Some of this makes sense, the EU’s defenders say. After all, the Biden administration needs to coordinate its China message across just one government, while the EU needs to coordinate across over two dozen countries.

“China is a unifying element across the political spectrum in the U.S.,” Stefano Sannino, the EU’s number-two diplomat, told Foreign Policy in a recent interview. “In Europe, we are 27 member states that have all different sensitivities. We need to also bring all these countries on the same line. And it’s the work that we are trying to do.”

Sannino insisted that the United States and EU largely see eye-to-eye on China. “I think in terms of assessment, of vision, of what are the challenges, the threats, we do not have any difference,” he said.

The debate is playing out against the backdrop of a new campaign by the United States to bring back critical infrastructure, such as  semiconductor and chip manufacturing, that U.S. policymakers argue has been outsourced to China for too long. A core component of this strategy involves bringing the production and manufacturing of critical infrastructure to U.S. soil, or at least the soil of U.S. allies. Experts say the United States needs to move in lockstep with the EU on export controls and trade restrictions to re-shore critical supply chains because of how interconnected the global economy is. Re-shoring chip production, for example, is going to be a lot easier if Washington can coordinate its plans with Europe. 

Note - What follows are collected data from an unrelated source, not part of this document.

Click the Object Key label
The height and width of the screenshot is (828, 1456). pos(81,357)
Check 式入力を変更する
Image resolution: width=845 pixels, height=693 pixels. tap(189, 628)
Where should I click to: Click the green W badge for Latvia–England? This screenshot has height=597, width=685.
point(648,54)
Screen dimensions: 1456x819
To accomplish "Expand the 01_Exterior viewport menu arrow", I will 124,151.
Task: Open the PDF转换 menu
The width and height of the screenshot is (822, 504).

“Global export controls have become a team sport,” said Courtney McCaffrey, a geopolitical analyst with EY, the global consulting firm formerly known as Ernst & Young. “The global economy is so interconnected that the most effective way for the U.S. to achieve its policy objectives is with multilateral coordination.”

This has already led to opportunities for the EU to boost its own industrial base, with major multibillion dollar investments from U.S. chipmaker Intel into new chip factories in Italy and Germany. Still, U.S. efforts to bring back critical supply chains have also stoked friction with the EU, particularly over a massive new U.S. bill that throws billions of dollars of subsidies and tax breaks at green business and technologies such as renewable energy and electric vehicles.

Where things go from here depends on the shift of power in Congress, the continued impact of the war in Ukraine, and growing tensions over Taiwan. But Washington is likely to keep putting the screws to China regardless of whether Europe is standing shoulder-to-shoulder. 

“If you have a national security threat, move, address it,” Nikakhtar said. “Work on your allies, but give them the flexibility to move at their own time.”